2020
Pierre Larcher, « « ‟Et Allah apprit à Adam tous les noms…” (Cor. 2, 31). L’origine du langage dans la pensée islamique » », HAL-SHS : histoire des religions, ID : 10670/1.zrjzt0
La question de l’origine du langage constitue une des pages les plus célèbres de ce qu’on devrait appeler la « théolinguistique » islamique. Elle est en effet conditionnée par Cor. 2, 31 « Et il [i.e. Allah] apprit à Adam tous les noms ». C’est lui qui détermine l’alternative islamique, très différente de l’alternative grecque : non pas par institution (thései) ou par nature (phusei), mais par institution, divine ou humaine.
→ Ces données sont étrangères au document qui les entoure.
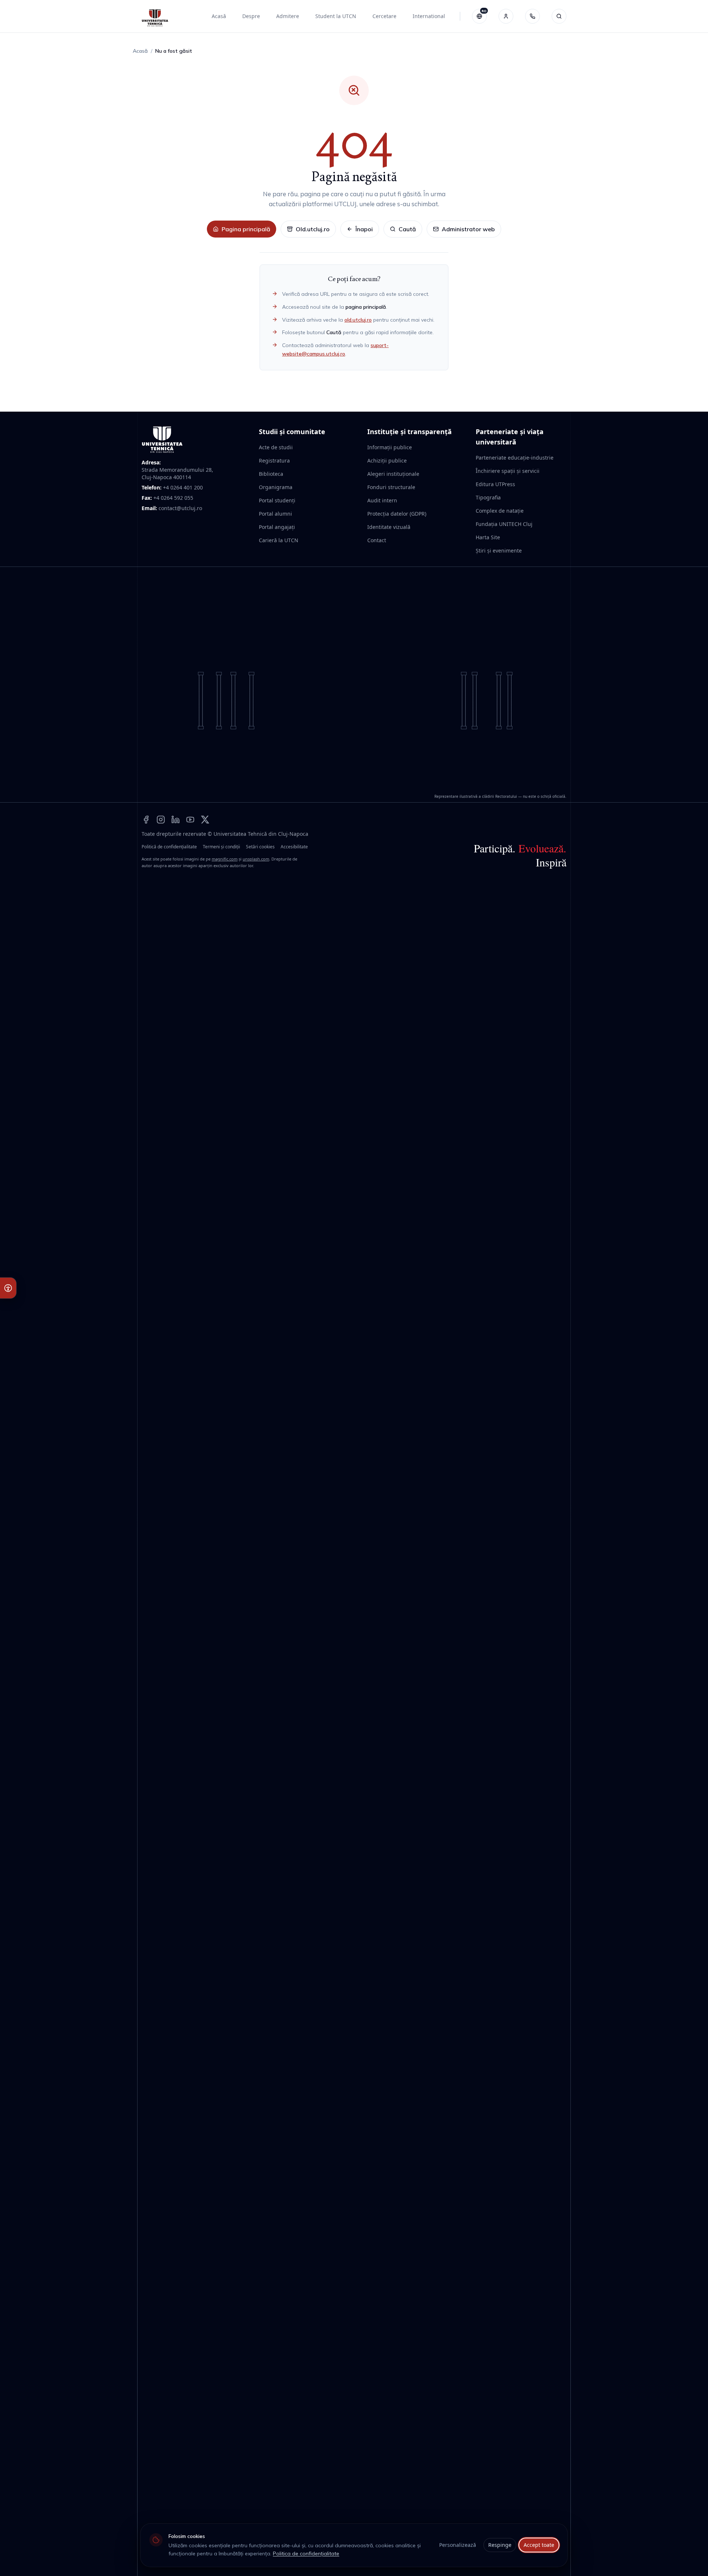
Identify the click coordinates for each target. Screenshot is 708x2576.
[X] (205, 819)
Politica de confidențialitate (306, 2553)
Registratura (274, 460)
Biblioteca (271, 473)
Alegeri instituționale (393, 473)
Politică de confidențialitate (169, 847)
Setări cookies (260, 847)
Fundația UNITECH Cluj (504, 523)
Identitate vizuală (388, 526)
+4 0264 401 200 (183, 487)
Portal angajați (277, 526)
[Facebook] (146, 819)
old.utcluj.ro (358, 319)
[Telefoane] (532, 16)
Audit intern (382, 500)
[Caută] (559, 16)
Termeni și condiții (221, 847)
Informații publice (389, 447)
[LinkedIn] (175, 819)
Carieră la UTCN (278, 540)
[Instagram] (160, 819)
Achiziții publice (387, 460)
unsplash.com (256, 859)
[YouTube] (190, 819)
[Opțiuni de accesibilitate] (8, 1288)
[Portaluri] (506, 16)
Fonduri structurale (391, 487)
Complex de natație (500, 510)
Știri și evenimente (499, 550)
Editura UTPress (495, 484)
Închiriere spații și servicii (507, 470)
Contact (376, 540)
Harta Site (488, 537)
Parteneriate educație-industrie (514, 457)
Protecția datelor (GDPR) (396, 513)
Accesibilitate (294, 847)
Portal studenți (277, 500)
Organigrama (275, 487)
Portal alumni (275, 513)
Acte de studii (276, 447)
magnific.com (224, 859)
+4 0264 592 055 (173, 497)
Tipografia (488, 497)
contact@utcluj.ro (180, 508)
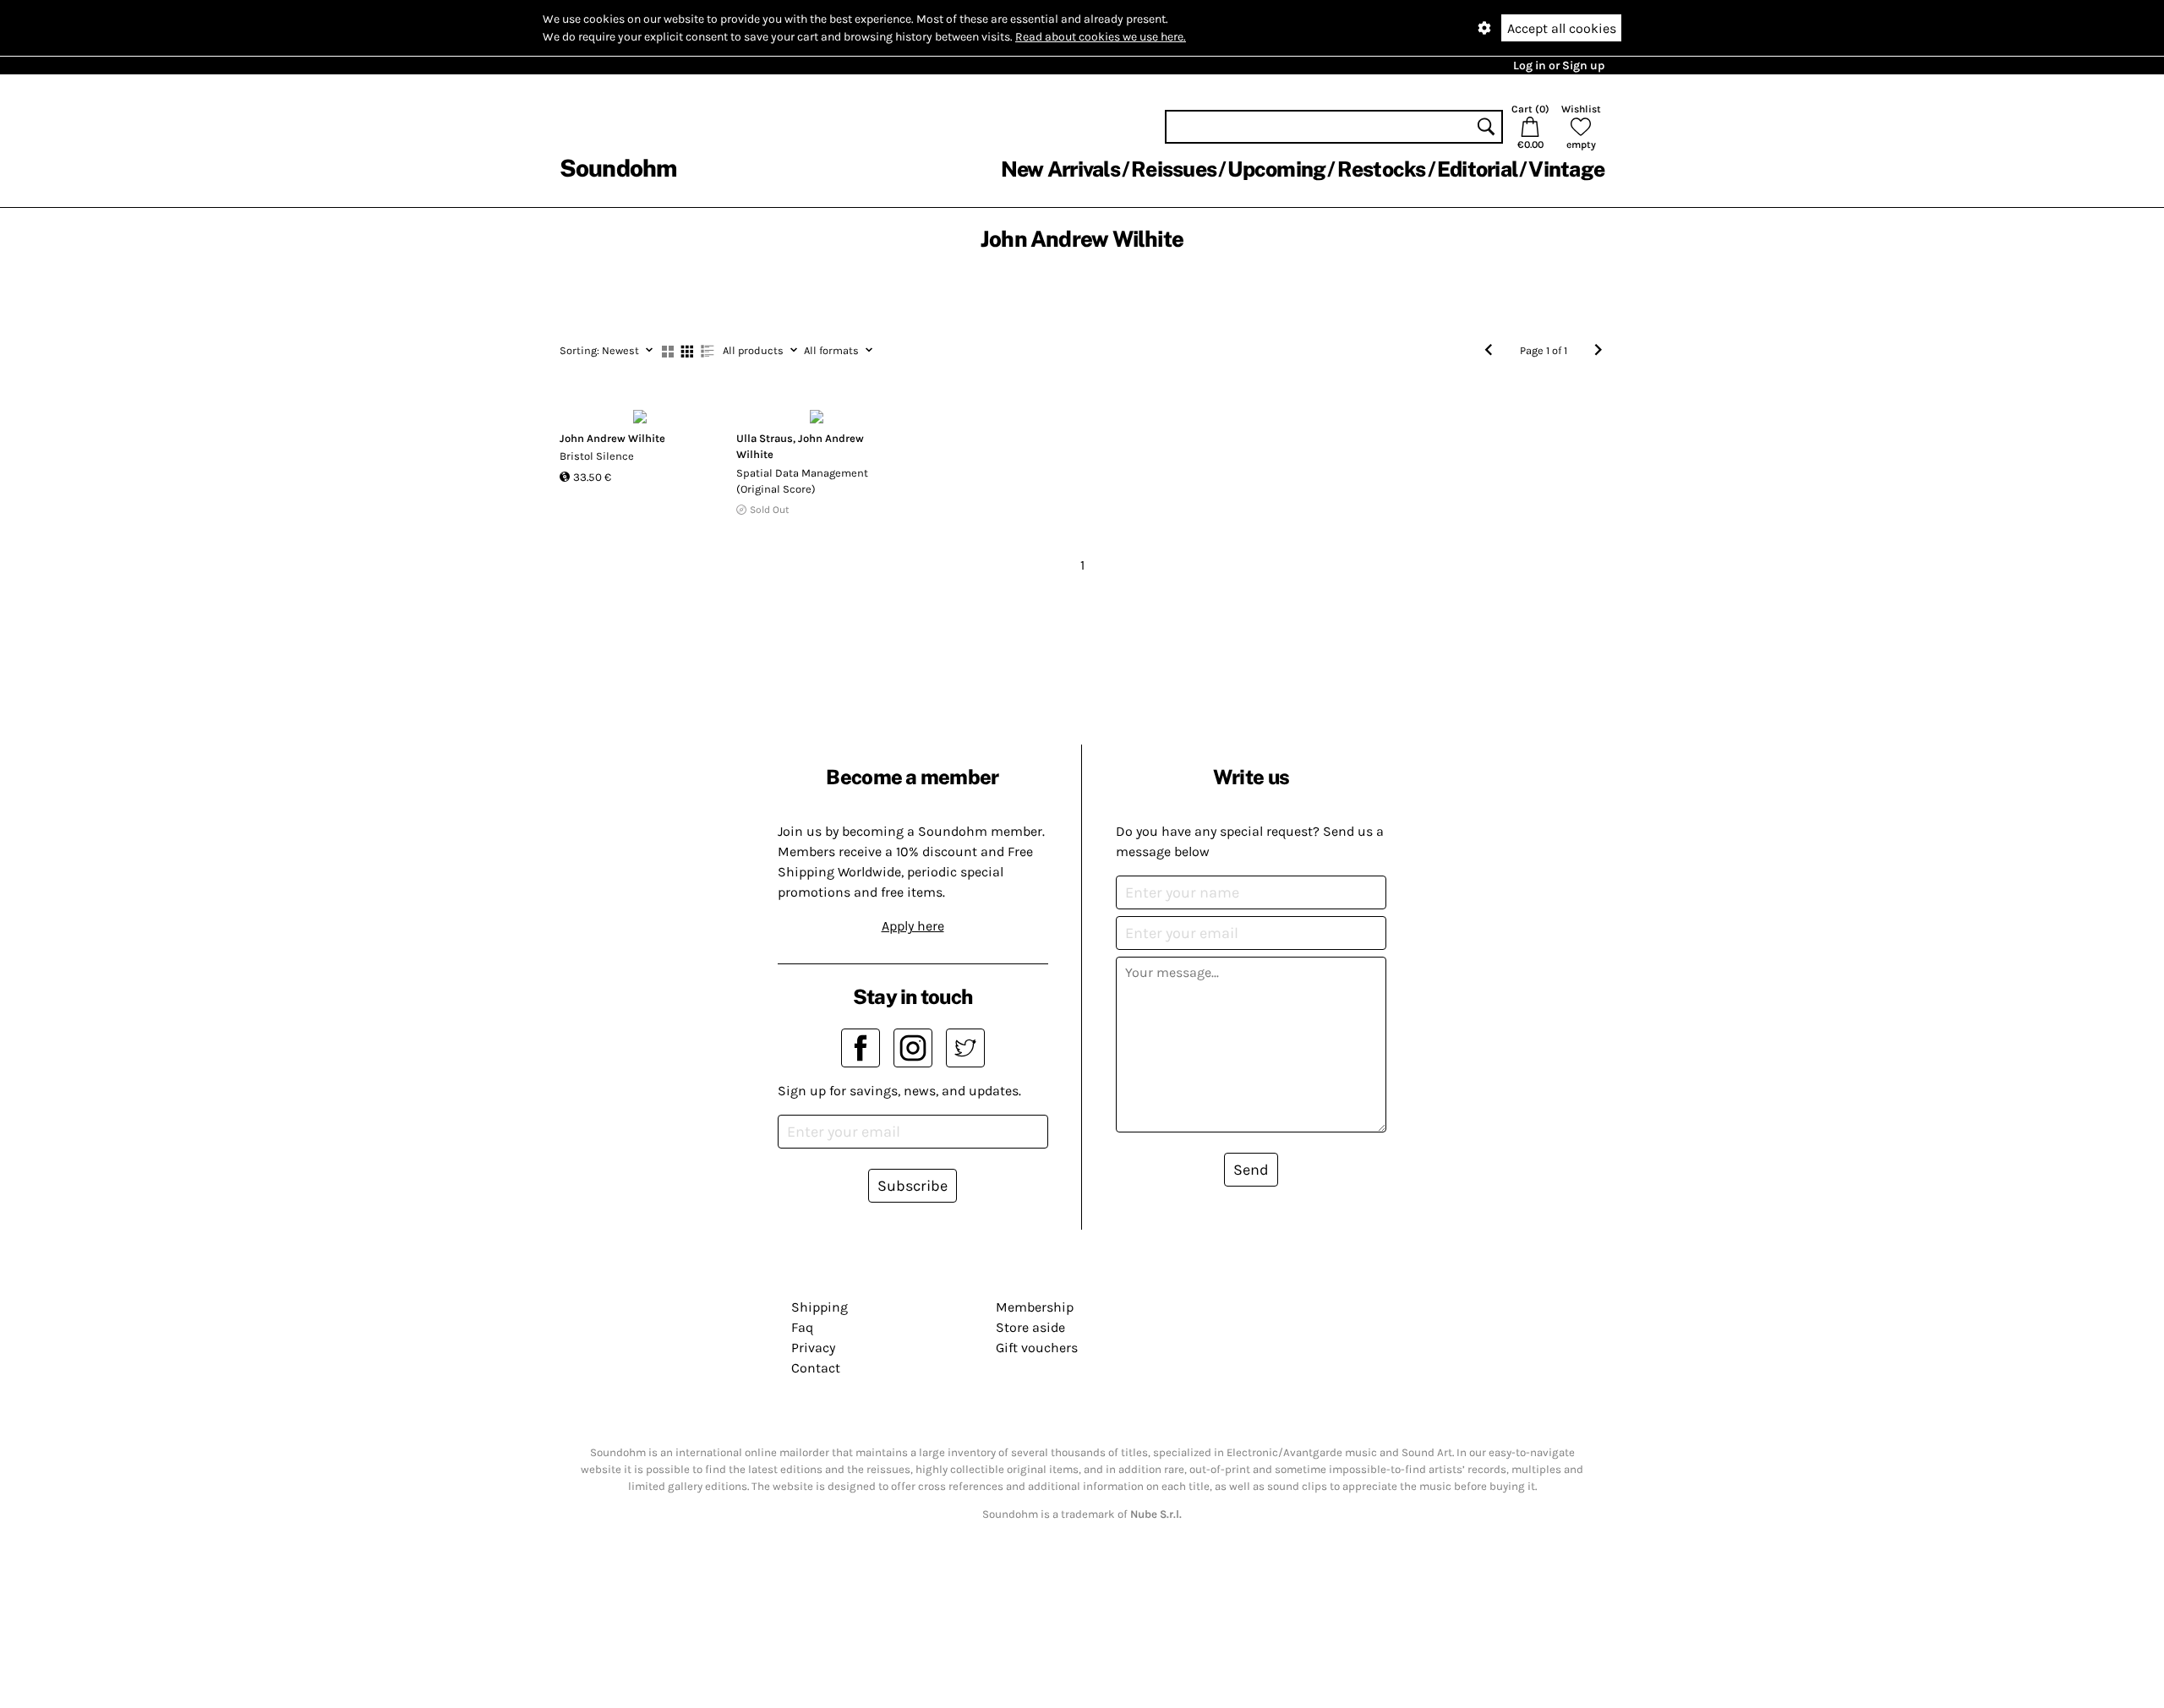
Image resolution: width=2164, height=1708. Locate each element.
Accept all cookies (1561, 28)
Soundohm (618, 168)
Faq (802, 1327)
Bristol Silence (597, 456)
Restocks (1381, 169)
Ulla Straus (764, 438)
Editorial (1477, 169)
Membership (1035, 1307)
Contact (815, 1368)
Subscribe (912, 1185)
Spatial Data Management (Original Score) (802, 481)
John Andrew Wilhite (612, 438)
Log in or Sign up (1558, 65)
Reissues (1173, 169)
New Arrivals (1060, 169)
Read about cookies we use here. (1100, 37)
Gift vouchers (1037, 1348)
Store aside (1030, 1327)
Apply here (913, 926)
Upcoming (1276, 169)
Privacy (813, 1348)
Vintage (1566, 169)
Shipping (819, 1307)
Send (1251, 1169)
En nous basant sur le Muzhir de Suyūṭī (m. 911/1505) nous présentons d’abord la « thèse théologique », exposée par Ibn Fāris (m. 395/1004) dans le Ṣāhibī. Appelée tawqīf (« arrêt » divin), elle est fondée sur l’interprétation littérale de Cor. 2, 31. Elle a pour contraire la thèse du iṣṭilāḥ (« convention » humaine), attribuée aux Mu‘tazilites. Nous montrons ensuite que le grammairien muta‘zilite Ibn Ǧinnī (m. 392/1002) « louvoie » en fait entre ces deux positions, se ralliant à une position intermédiaire et n’excluant pas l’hypothèse naturaliste. Nous suggérons enfin que la question de l’origine du langage, en se focalisant sur l’idée d’institution, peut être à l’origine de la discipline scolastique du ‘ilm al-waḍ‘, qui est une véritable sémiotique.